Information entropy as an anthropomorphic concept

Information entropy as an anthropomorphic concept

According to E.T. Jaynes and E.P. Wigner, entropy is an anthropomorphic concept in the sense that in a physical system correspond many thermodynamic systems. The physical system can be examined from many points of view each time examining different variables and calculating entropy differently. In this paper we discuss how this concept may be applied in information entropy; how Shannon’s definition of entropy can fit in Jayne’s and Wigner’s statement. This is achieved by generalizing Shannon’s notion of information entropy and this is the main contribution of the paper. Then we discuss how entropy under these considerations may be used for the comparison of password complexity and as a measure of diversity useful in the analysis of the behavior of genetic algorithms.


💡 Research Summary

The paper “Information entropy as an anthropomorphic concept” builds a bridge between the philosophical view of entropy in statistical physics and its quantitative use in information theory. Starting from the statements of E.T. Jaynes and E.P. Wigner, the authors recall that a physical system can be described by many different sets of macroscopic variables, each leading to a distinct thermodynamic entropy. In this sense entropy is “anthropomorphic”: its numerical value depends on the observer’s choice of variables and on the questions the observer wishes to answer.

The authors transpose this idea to Shannon’s information entropy. Instead of treating entropy as a single scalar derived from one probability distribution over a message space, they propose a generalized framework in which a data object is represented by a vector of attributes (a₁, a₂, …, a_k). For each attribute a_j a separate probability distribution p^{(j)} is estimated, and its Shannon entropy H_j = –∑_i p^{(j)}_i log p^{(j)}_i is computed. A set of weights w_j, reflecting the relevance of each attribute to the problem at hand, is then applied, and the total entropy is defined as

  H_total = Σ_{j=1}^k w_j H_j.

In this formulation the entropy value is explicitly dependent on the observer’s perspective: by changing the attribute set or the weight vector, the same underlying data can be assigned different entropy values. This formalism therefore captures the “anthropomorphic” nature of entropy within the domain of information theory.

To demonstrate the practical relevance of the generalized entropy, the paper presents two case studies.

  1. Password‑strength evaluation – Conventional password meters usually count character classes (uppercase, lowercase, digits, symbols) and length, then compute a simple log‑based entropy. The authors argue that real‑world security also depends on patterns that humans tend to reuse (dictionary words, keyboard sequences, repeated substrings). They decompose a password into three layers: (i) the set of character classes used, (ii) the positional distribution of those classes, and (iii) a pattern‑frequency model derived from large password leaks. Separate probability models are built for each layer, weighted according to security relevance, and the combined entropy is calculated. Experiments on a corpus of leaked passwords show that the new metric correlates much more strongly with actual cracking success rates than the traditional metric, indicating that a human‑centered entropy measure can capture subtle weaknesses that a naïve count‑based approach misses.

  2. Diversity measurement in genetic algorithms (GAs) – In evolutionary computation, maintaining population diversity is crucial to avoid premature convergence.

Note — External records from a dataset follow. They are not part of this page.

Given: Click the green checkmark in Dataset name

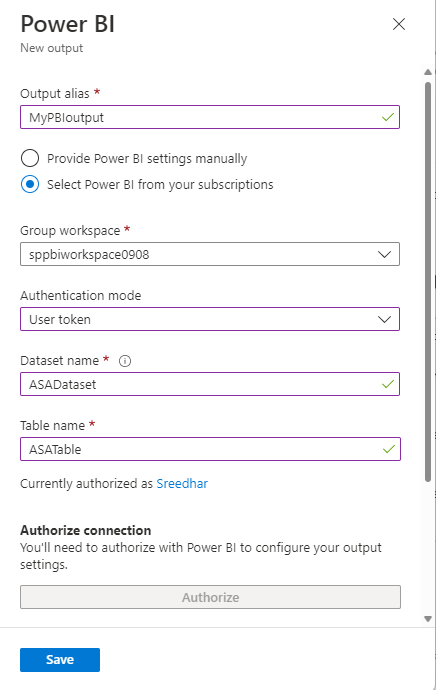Looking at the screenshot, I should (x=388, y=384).
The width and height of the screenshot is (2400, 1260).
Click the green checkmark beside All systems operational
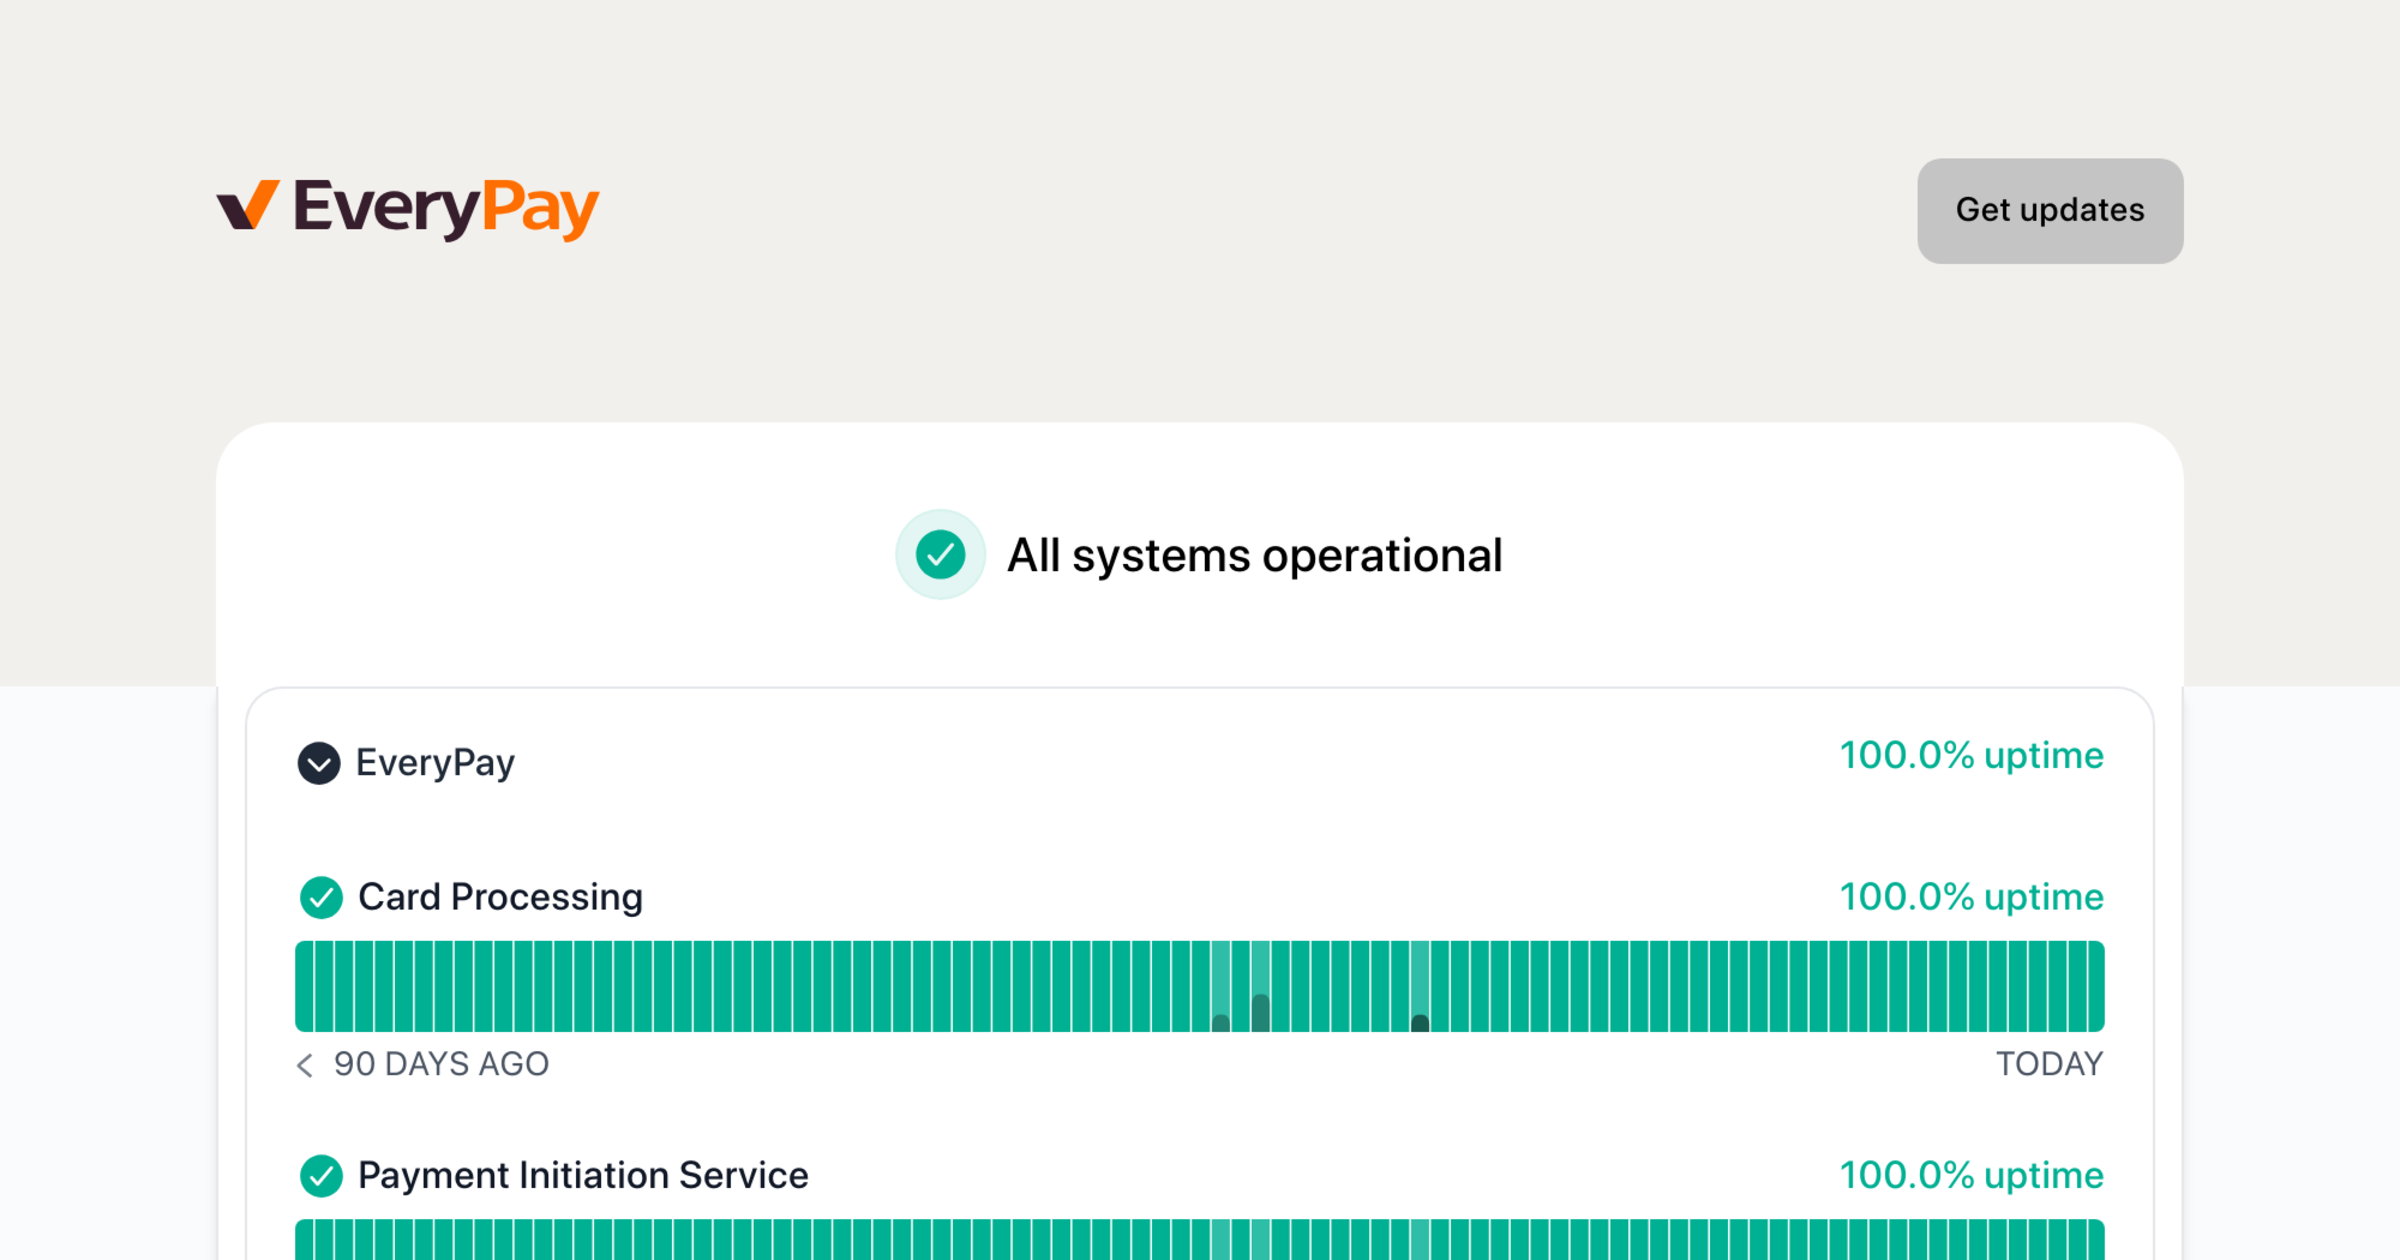point(940,555)
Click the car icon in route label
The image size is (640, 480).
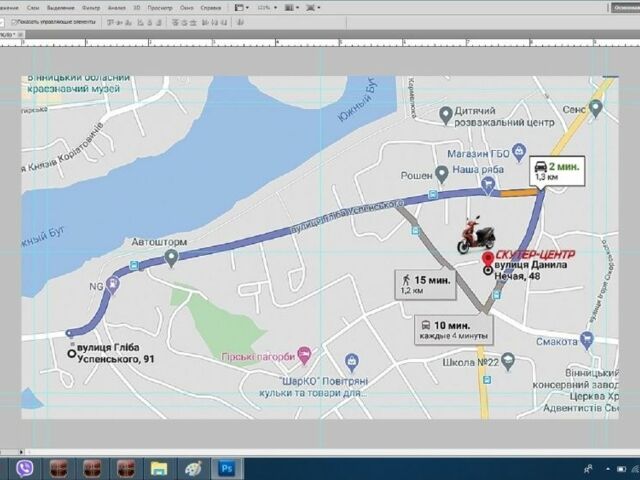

Existing diversity indicators (average fitness, Hamming distance, etc.) often ignore the structural distribution of genes. The authors treat each gene locus as an attribute, compute the frequency distribution of allele values across the population, and obtain a per‑locus entropy. By aggregating these with locus‑specific weights (e.g., higher weight for loci known to affect fitness), they obtain a population‑wide entropy that drops sharply when a particular gene becomes fixed. The paper reports that using this entropy as a trigger for adaptive mutation rates or for early‑stop decisions leads to faster convergence to high‑quality solutions on benchmark optimisation problems. Moreover, the framework allows the practitioner to focus on a subset of “critical” genes, providing a targeted view of diversity that aligns with the problem’s objective function.

The experimental results in both domains confirm that the anthropomorphic entropy is more sensitive to the aspects that matter to the human analyst (security policy in the password case, convergence control in the GA case) than traditional, single‑distribution entropy measures.

In the discussion, the authors emphasise that the anthropomorphic view does not diminish the objectivity of entropy; rather, it recognises that any quantitative assessment of uncertainty must be anchored to a set of variables chosen by the analyst. By making this choice explicit through attribute selection and weighting, the generalized entropy becomes a flexible tool that can be adapted to any context where the notion of “information content” is tied to human goals.

Finally, the paper suggests several avenues for future work: (i) automated methods for selecting and weighting attributes based on information‑theoretic criteria, (ii) extensions to continuous‑valued data using differential entropy, and (iii) integration with machine‑learning pipelines where feature importance can be reflected directly in the entropy calculation. The authors conclude that embracing the anthropomorphic nature of entropy opens new possibilities for more nuanced, goal‑directed quantification of uncertainty across a wide range of scientific and engineering disciplines.